Ihr einziger Trost war, dass ihre Hände nicht gefesselt waren. Sie würde also schwimmen können. Doch den Hafenlichtern nach zu urteilen, war das Schiff schon eine halbe Meile weit gefahren. Lange, bevor sie das Ufer erreicht hätte, wäre sie an Unterkühlung gestorben.
Sie schaute Nicolas an und konnte die Tränen nicht zurückhalten. „Alles wird gut“, schluchzte sie.

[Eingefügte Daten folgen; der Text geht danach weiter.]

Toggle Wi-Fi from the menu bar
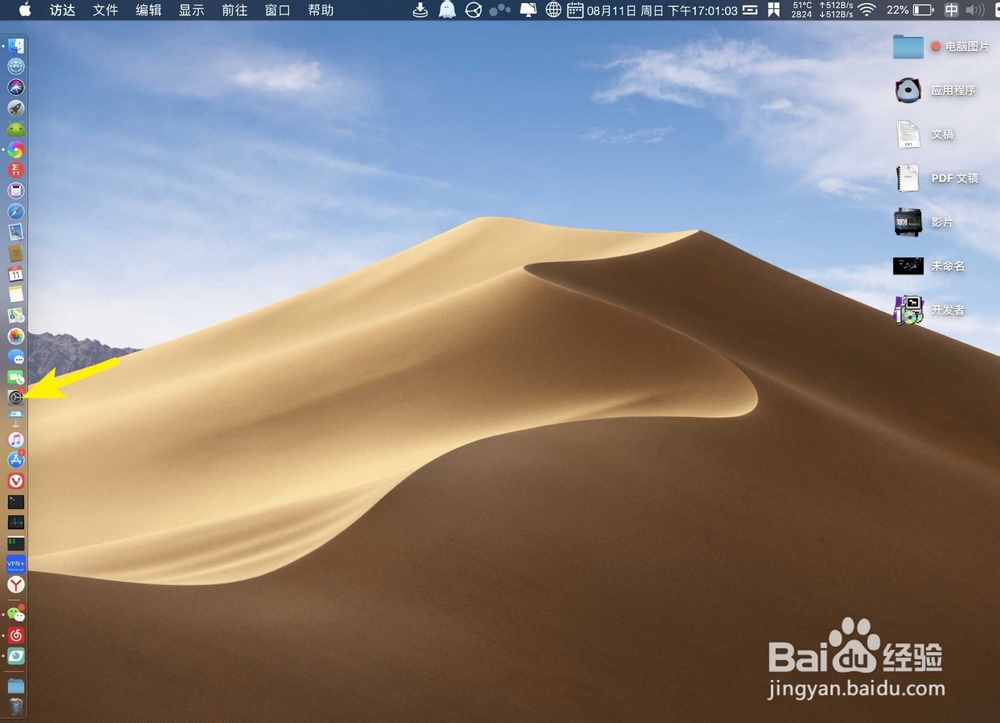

Das war eine Lüge. Sie würden sterben.
Sie hatte Mummert nicht die Befriedigung geben wollen, sie zusammenbrechen zu sehen, doch die Ungerechtigkeit war zu groß. Der drohende Tod eines unschuldigen Kindes zerriss ihr das Herz.
Mit einem letzten Blick zu Nicolas drehte sie den Männern den Rücken zu und wandte ihr Gesicht dem Meer zu. Sie dachte an Madrid und wurde von weiterer Trauer gepackt. Sie liebte ihn von ganzem Herzen. Er war ein Mann, mit dem sie sich vorstellen konnte, den Rest ihres Lebens zu verbringen. Warum hatte sie das nicht erkannt, als sie noch bei ihm gewesen war?
Angst packte sie, als sie in das dunkle unruhige Wasser hinabschaute. Am ganzen Körper zitternd trat sie einen Schritt näher an den Rand der Plattform heran.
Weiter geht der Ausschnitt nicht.